━━ DOCUMENT EXCERPT
Re: Implementation of GROUPING SETS (T431: Extended grouping capabilities)

From: Hitoshi Harada <umi(dot)tanuki(at)gmail(dot)com>
To: Alvaro Herrera <alvherre(at)commandprompt(dot)com>
Cc: Олег Царев <zabivator(at)gmail(dot)com>, Pavel Stehule <pavel(dot)stehule(at)gmail(dot)com>, pgsql-hackers(at)postgresql(dot)org
Subject: Re: Implementation of GROUPING SETS (T431: Extended grouping capabilities)
Date: 2009-08-13 16:07:58
Message-ID: e08cc0400908130907ya1d1902p77c533f3a6b1066f@mail.gmail.com
Views: Raw Message | Whole Thread | Download mbox | Resend email
Thread:
Lists: pgsql-hackers

2009/8/8 Alvaro Herrera <alvherre(at)commandprompt(dot)com>:
> Олег Царев escribió:
>> Hello all!
>> If no one objecte (all agree, in other say) i continue work on patch -
>> particulary, i want support second strategy (tuple store instead of
>> hash-table) for save order of source (more cheap solution in case with
>> grouping sets + order by), investigate and brainstorm another
>> optimisation, writing regression tests and technical documentation.
>> But I need some time for complete my investigation internals of
>> PostgreSQL, particulary CTE.
>
> Where are we on this patch?  Is it moving forward?
>

It seems to me that the patch goes backward.

I looked trough the gsets-0.6.diff for about an hour, and found it is
now only a syntax sugar that builds multiple GROUP BY queries based on
CTE functionality. There's no executor modification.

If I remember correctly, the original patch touched executor parts.
I'd buy if the GROUPING SETS touches executor but I don't if this is
only syntax sugar, because you can write it as the same by yourself
without GROUPING SETS syntax. The motivation we push this forward is
performance that cannot be made by rewriting query, I guess.
━━━━
━━ MATERIAL PROVIDED
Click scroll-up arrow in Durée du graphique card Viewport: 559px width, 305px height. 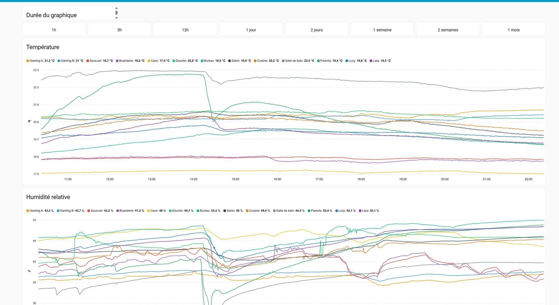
━━━━
**GIVEN PROBLEM 1:**
From the GROUPING SETS email, repeat word for word the passage that opens with the words containing "If I remember" and closes with "query, I guess.".
**GIVEN PROBLEM 2:**
Pick up the GROUPING SETS patch email where it stops and keep writing.

**FINAL ANSWER 1:**
If I remember correctly, the original patch touched executor parts.
I'd buy if the GROUPING SETS touches executor but I don't if this is
only syntax sugar, because you can write it as the same by yourself
without GROUPING SETS syntax. The motivation we push this forward is
performance that cannot be made by rewriting query, I guess.

**FINAL ANSWER 2:**
Because GROUP BY we have today is a subset of GROUPING SETS by
definition, I suppose we'll refactor nodeAgg.c so that it is allowed
to take multiple group definitions. And we must support both of
HashAgg and GroupAgg. For HashAgg, it is easier in any case as the
earlier patch does. For GroupAgg, it is a bit complicated since we
sort by different key sets.

When we want GROUPING SET(a, b), at first we sort by a and aggregate
then sort by b and aggregate. This is the same as:

select a, null, count(*) from x group by a
union all
select null, b, count(*) from x group by b

so nothing better than query rewriting unless we invent something new.

But in case of sub total and grand total like ROLLUP query, GroupAgg
can do it by one-time scan by having multiple life cycle PerGroup
state.

Anyway, before going ahead we need to find rough sketch of how to
implement this feature. Only syntax sugar is acceptable? Or internal
executor support is necessary?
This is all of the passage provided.